Exercise description »
Give the data again exactly as it appears, excluding any pictures.
++++ Provided information ++++
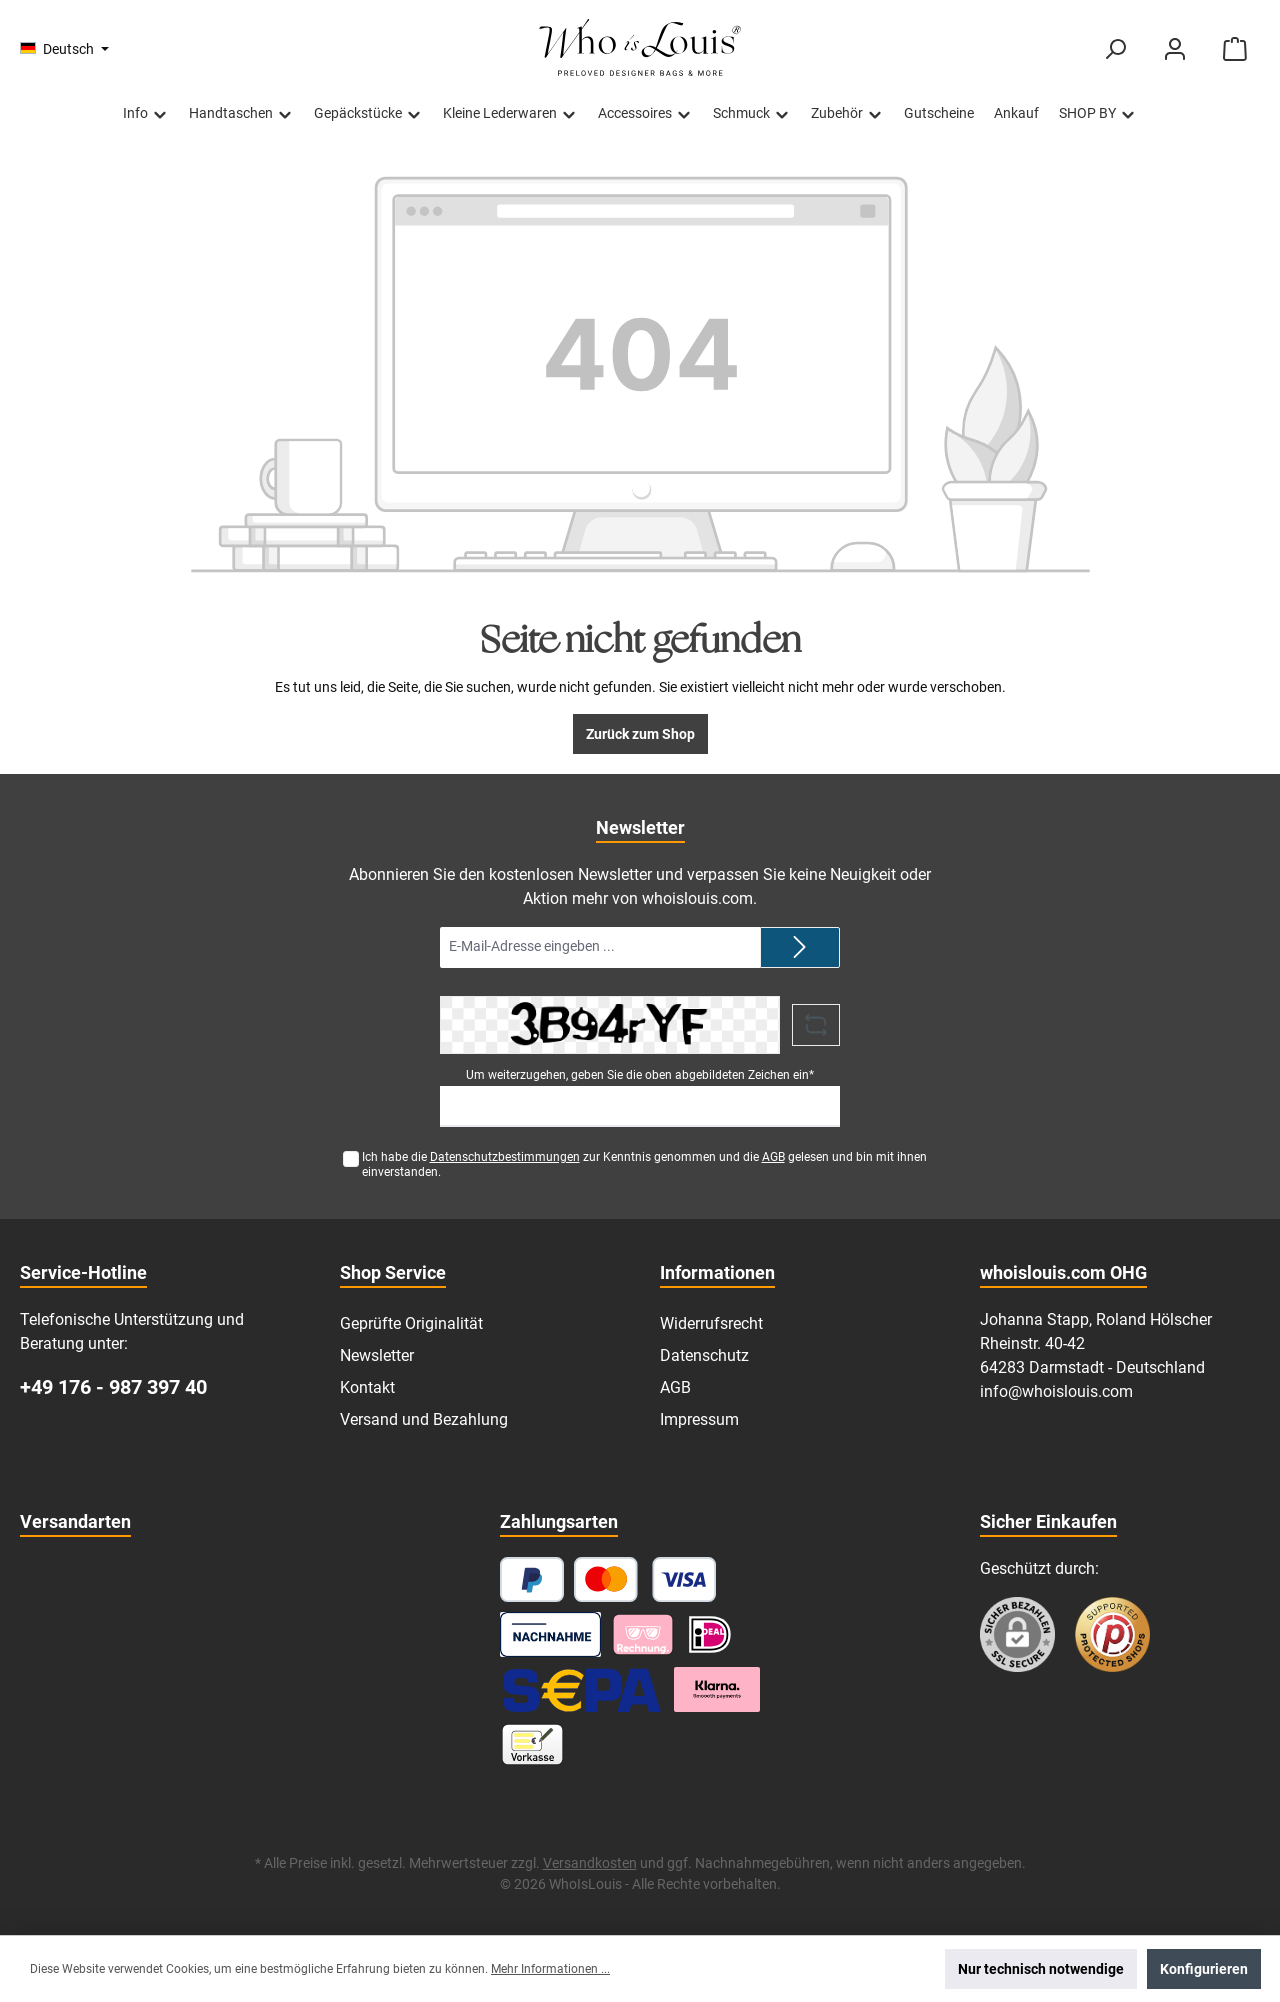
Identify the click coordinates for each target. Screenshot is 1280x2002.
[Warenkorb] (1235, 49)
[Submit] (800, 947)
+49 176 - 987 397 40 (113, 1387)
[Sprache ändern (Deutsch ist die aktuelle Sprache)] (64, 49)
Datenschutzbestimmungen (505, 1157)
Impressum (699, 1419)
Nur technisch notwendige (1041, 1969)
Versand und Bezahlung (424, 1419)
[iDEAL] (710, 1634)
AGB (773, 1157)
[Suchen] (1115, 49)
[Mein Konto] (1175, 49)
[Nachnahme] (550, 1634)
++++
Answer space »
Identify the click coordinates for each target. Screenshot is 1280x2002.
[Warenkorb] (1235, 49)
[Submit] (800, 947)
+49 176 - 987 397 40 (113, 1387)
[Sprache ändern (Deutsch ist die aktuelle Sprache)] (64, 49)
Datenschutzbestimmungen (505, 1157)
Impressum (699, 1419)
Nur technisch notwendige (1041, 1969)
Versand und Bezahlung (424, 1419)
[iDEAL] (710, 1634)
AGB (773, 1157)
[Suchen] (1115, 49)
[Mein Konto] (1175, 49)
[Nachnahme] (550, 1634)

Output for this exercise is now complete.